Tuesday 28 April 2015

Book vs Ebook

Yet another post on how good, old paper will beat bytes and any kind of screens, in the end - you are thinking.


Not at all: only some thoughts on what is good and what is not in reading ebooks, from a readaholic.


I read 50/60 books in a year, more or less one per week. Fiction and essays, in Italian or in English. I’m a commuter, so I read a lot while traveling by train to and from work. But I like to read also on the sofa, in bed, relaxed in the garden, flushed on the beach. Whenever I have time, and a good story to lose in.


I have been seduced by the idea of a portable electronic device since the late Nineties.
I remember wandering around SMAU in 2001 - when it was still a landmark if you were looking for innovative technology - hoping to find a device which was really portable, useful and, why not, cheap. A unicorn, and in fact I did not find it.


Oddly enough, when the wave of portable, cheap and eyes-friendly ebook readers came into the market, I resisted. A number of years. Maybe beacuse I could not give up the smell of paper, or just because I wanted to keep being a collector.
Anyway, at one point a couple of years ago I surrendered: I was given a Kindle Paperwhite and from that moment my readaholic problem has got a real boost.


I can read in any light condition and can bring with me as many books as I like, feeling free to choose the one to go on reading depending on my mood, my goals and the time I have.
I can highlight sentences and take notes even if I have no pen at hand, and I can read them on the Web.
I still buy and read paper books, but I would not come back to an age without ebooks.


Yet there is still something that makes me a bit uncomfortable with ebooks.
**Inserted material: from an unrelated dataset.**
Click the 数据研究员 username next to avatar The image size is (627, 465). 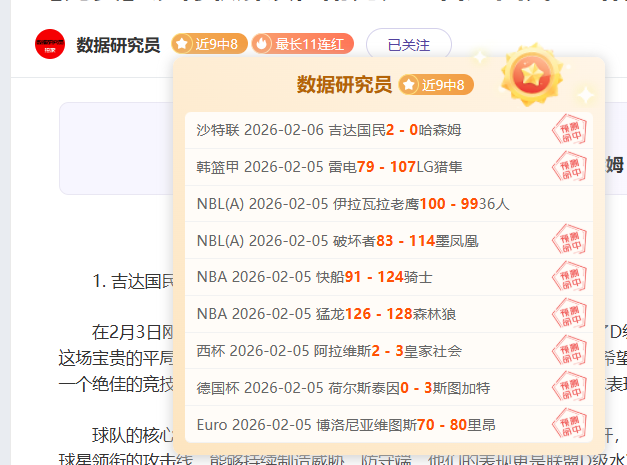[x=118, y=45]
I still have some orientation problems: even if Kindle gives me various options to measure my progress (relative position, percentage and time left), I miss the possibility to give a look to the thickness of the book and guess how much I’ve read by comparing the gray portion to the spotless white one. Even if it is a guess, in fact, and far from the precision with which the Kindle time left function can predict when I finish reading the book.
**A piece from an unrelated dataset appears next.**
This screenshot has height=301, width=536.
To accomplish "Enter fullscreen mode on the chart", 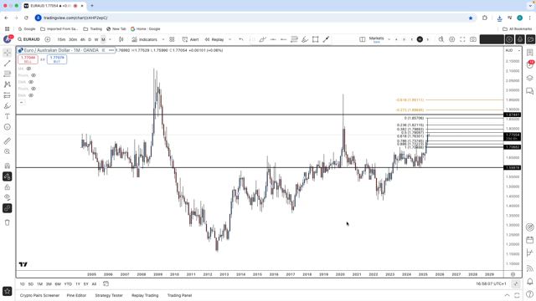I will click(x=462, y=39).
Moreover, I tend to forget quickly the title and author of the book I’m reading, especially when I buy books out of curiosity and I have not read that author before. I think it’s a matter of visual memory: the paper cover I have to see every single time I take the book helps me keep those pieces of information in mind. Maybe some ebook readers (the Kindle itself - I have not checked, to be sincere) have a feature to display the cover of the book everytime you start reading. That would be of real help in the overall experience.


Another point about the cover of a book: with ebook readers now it is quite impossible to take a peek into what the commuter sat next to you is reading. A good point, you will say: no room for snoopers, or for embarrassment when reading Fifty shades of something (or The wealth of Nations, for what matters). No room for serendipity, too, I say. It is good to know what other people around you read, especially if it seems particularly interesting, or funny.


I am not only a readaholic, but also a compulsive book buyer, and in spite of the hectic pace of my reading activities, I still have dozens of books piled in my bookcase. The problem is, my bookcase has boundaries and that really helps limit my compulsive habit. My digital library, though, is intangible and (quite) limitless, and my intents get lost in digital space.
When I attended University, I stumbled upon two different examples of “hyperbolic book piling”. Both were professors and could allocate a really good budget for books. One had them spread all over the house, even in part of the double bed (with great disappointment of his fiancĂ©e, I suppose). The other had one room full of bookcases as tall as the roof, all piled with many layers of books. Once he invited us to listen to some pieces of classical music in that room, for the bounce on so much paper made the sound unique.
The first professor will have gained an advantage from ebooks (I hope, or he’ll be divorced), while I hope the second will still have the book-lined room to listen to classical music.

Now I’m leaving you: I have to pile up my good, old paper stuff.